Telecommunications

Nokia and Vodafone demonstrate 100-Gbps fiber broadband in new trial

Nokia and Vodafone have demonstrated broadband internet speeds of up to 100 Gbps on a single wavelength
Nokia and Vodafone have demonstrated broadband internet speeds of up to 100 Gbps on a single wavelength

Nokia and Vodafone have completed a trial of a new broadband technology that delivers a blistering 100 gigabits per second (Gbps) on a single wavelength. The trial was conducted using the kinds of network seen in the “last mile” between an ISP and a user, meaning it could eventually be rolled out commercially.

Most of the world is still getting by with internet speeds in the realm of Megabits per second (Mbps), up to a few hundred. If you’re lucky enough to live in one of the US cities that received the limited rollout of Google Fiber, you may have 1 Gbps, while countries like Japan and New Zealand offer access to 10 Gbps.

While those speeds should serve our needs for a while, demand is constantly growing, so the telecoms are of course already thinking further ahead. Infrastructure that uses optics capable of 25 Gbps are closer to market (understandably), and in this latest development, Nokia and Vodafone have shown that these 25G class optics could be fine-tuned to deliver 100 Gbps.

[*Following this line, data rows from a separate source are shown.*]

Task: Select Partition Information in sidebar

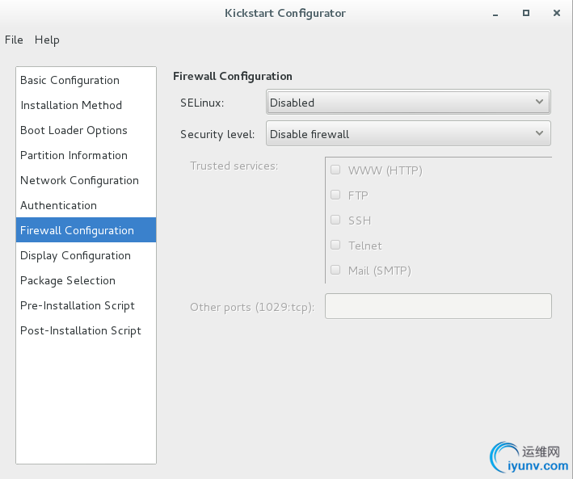Action: coord(74,155)
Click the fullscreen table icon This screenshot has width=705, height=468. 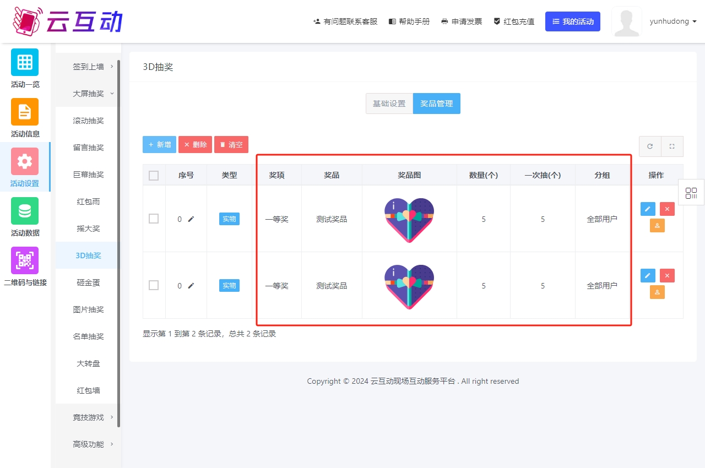(672, 146)

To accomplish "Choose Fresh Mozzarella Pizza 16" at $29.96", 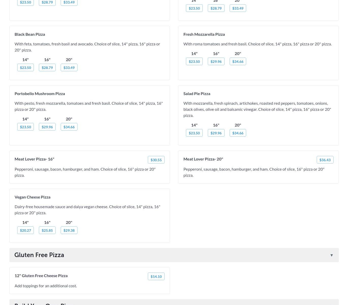I will (216, 61).
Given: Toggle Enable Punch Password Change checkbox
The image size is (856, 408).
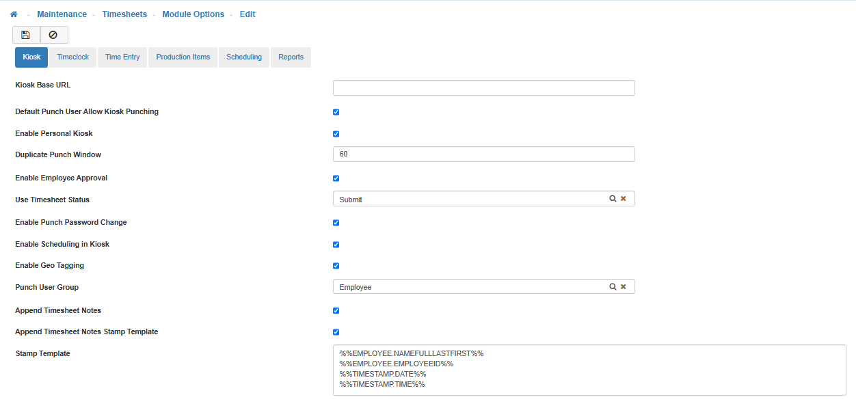Looking at the screenshot, I should click(336, 223).
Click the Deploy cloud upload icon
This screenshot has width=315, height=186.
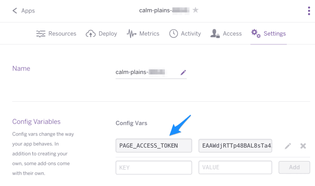tap(91, 33)
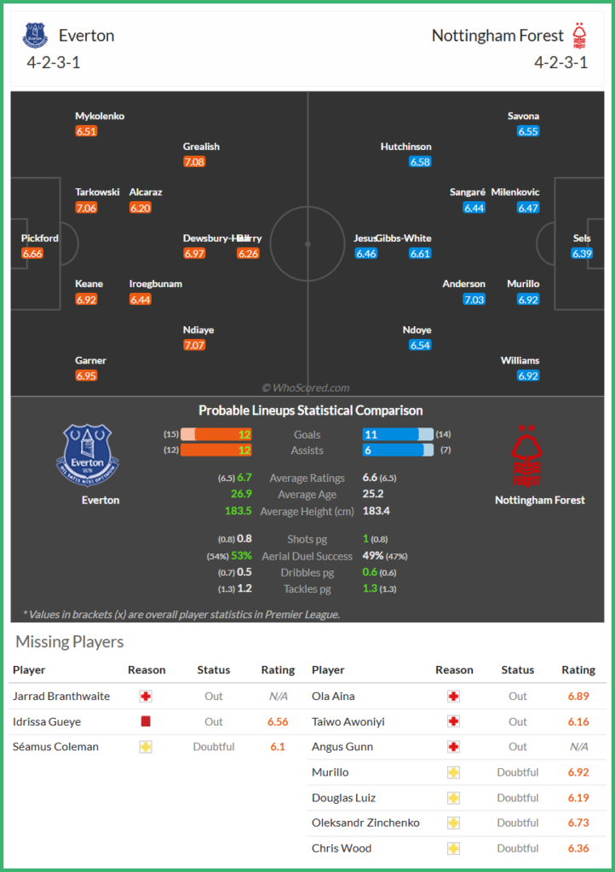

The breakthrough was made using a Passive Optical Network (PON), which is the kind often found servicing the last part of the journey between an ISP and a customer’s home or business. The team managed to squeeze the extra data into a single wavelength, using new digital signal processing (DSP) techniques.

Another technique is called flexible rate transmission, which groups modems (or optical network units, ONUs) together based on having similar characteristics like loss or dispersion. This makes data transmission more efficient, and reduces latency and power consumption.

The team says that this is the first time flexible rate transmission has been used in a PON, and it shows there’s plenty of room to improve the technology already in use.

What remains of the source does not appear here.